Der Oberste Gerichtshof hat am 29. Mai 1984 durch den Vizepräsidenten des Obersten Gerichtshofes Dr. Obauer als Vorsitzenden und durch die Hofräte des Obersten Gerichtshofes Hon.Prof.Dr.Steininger, Dr. Horak, Dr. Reisenleitner und Dr. Felzmann (Berichterstatter) als weitere Richter in Gegenwart des Richteramtsanwärters Dr.
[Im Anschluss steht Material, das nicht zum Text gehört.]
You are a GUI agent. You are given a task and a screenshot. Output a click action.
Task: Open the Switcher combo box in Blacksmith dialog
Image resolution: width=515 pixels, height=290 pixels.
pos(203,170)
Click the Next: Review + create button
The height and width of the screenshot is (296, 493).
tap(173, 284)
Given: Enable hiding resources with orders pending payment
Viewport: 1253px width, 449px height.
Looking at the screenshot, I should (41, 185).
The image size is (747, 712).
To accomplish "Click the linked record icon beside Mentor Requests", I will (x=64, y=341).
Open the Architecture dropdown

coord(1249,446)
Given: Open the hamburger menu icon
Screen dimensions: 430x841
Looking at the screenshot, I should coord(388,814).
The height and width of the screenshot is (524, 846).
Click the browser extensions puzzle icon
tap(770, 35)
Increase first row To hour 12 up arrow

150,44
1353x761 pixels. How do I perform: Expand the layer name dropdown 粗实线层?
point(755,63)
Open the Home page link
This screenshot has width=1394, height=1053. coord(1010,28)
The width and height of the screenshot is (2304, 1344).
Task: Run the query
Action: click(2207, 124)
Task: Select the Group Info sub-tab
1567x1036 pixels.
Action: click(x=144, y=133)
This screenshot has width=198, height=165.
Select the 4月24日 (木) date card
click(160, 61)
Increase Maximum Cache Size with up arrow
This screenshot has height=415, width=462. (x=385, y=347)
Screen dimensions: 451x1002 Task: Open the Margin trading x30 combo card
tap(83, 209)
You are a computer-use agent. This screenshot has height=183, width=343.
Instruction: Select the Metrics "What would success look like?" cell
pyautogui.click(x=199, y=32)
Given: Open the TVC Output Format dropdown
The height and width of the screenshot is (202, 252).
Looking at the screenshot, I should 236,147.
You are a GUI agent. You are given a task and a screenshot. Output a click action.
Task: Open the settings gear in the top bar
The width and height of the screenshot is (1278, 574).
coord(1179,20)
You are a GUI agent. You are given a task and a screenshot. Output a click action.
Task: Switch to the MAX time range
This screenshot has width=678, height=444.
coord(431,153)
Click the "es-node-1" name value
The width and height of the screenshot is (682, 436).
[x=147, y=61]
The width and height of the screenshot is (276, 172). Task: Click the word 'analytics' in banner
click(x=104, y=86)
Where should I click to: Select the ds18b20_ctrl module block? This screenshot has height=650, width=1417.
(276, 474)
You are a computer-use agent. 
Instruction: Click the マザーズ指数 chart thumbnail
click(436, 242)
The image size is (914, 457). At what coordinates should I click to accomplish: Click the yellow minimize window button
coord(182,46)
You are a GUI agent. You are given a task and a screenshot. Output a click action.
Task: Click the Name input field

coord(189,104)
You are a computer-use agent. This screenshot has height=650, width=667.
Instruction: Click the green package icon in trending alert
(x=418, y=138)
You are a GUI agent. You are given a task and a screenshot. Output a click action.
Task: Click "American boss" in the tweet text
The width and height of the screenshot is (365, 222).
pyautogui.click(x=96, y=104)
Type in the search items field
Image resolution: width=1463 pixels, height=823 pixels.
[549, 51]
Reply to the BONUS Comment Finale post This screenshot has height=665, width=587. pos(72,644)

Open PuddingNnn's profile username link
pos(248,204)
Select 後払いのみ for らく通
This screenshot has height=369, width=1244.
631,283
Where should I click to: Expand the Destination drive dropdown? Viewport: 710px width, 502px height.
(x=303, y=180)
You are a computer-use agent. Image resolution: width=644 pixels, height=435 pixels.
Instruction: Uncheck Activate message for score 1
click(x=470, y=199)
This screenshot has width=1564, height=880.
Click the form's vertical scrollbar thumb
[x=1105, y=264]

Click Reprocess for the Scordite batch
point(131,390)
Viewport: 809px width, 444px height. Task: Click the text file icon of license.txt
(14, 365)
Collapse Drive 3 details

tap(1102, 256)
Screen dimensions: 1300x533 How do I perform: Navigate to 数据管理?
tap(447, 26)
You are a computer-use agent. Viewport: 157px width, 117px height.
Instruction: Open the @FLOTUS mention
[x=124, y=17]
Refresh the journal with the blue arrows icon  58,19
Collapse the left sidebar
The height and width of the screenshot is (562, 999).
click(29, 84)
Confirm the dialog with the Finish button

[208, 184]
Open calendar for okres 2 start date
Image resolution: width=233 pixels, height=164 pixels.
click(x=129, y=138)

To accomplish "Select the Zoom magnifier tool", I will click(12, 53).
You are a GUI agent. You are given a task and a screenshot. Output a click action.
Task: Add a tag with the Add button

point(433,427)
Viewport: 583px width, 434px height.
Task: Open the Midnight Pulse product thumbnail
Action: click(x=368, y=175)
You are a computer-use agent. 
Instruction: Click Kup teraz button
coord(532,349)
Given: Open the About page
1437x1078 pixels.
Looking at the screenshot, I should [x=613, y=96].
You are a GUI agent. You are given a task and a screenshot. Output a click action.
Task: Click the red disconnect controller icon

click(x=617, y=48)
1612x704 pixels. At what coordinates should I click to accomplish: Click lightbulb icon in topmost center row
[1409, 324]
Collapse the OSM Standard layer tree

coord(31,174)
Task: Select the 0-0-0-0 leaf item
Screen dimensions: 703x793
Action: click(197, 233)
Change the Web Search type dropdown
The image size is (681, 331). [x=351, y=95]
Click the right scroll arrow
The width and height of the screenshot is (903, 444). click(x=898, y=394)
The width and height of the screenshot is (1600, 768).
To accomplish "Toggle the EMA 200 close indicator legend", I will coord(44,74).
Lurz als Schriftführerin in der Strafsache gegen Robert A und Franz B wegen des Verbrechens des schweren Raubes nach §§ 142, 143 StGB über die Nichtigkeitsbeschwerden und Berufungen der Angeklagten Robert A und Franz B gegen das Urteil des Geschwornengerichtes beim Landesgericht für Strafsachen Wien vom 20. Juli 1983, GZ 20 b Vr 1946/83-37, nach öffentlicher Verhandlung in Anwesenheit des Vertreters des Generalprokurators, Generalanwalt Dr. Knob, und der Verteidiger Dr. Nemetz und Dr. Bernhauser, jedoch in Abwesenheit der Angeklagten zu Recht erkannt:

Spruch

Die Nichtigkeitsbeschwerden werden verworfen.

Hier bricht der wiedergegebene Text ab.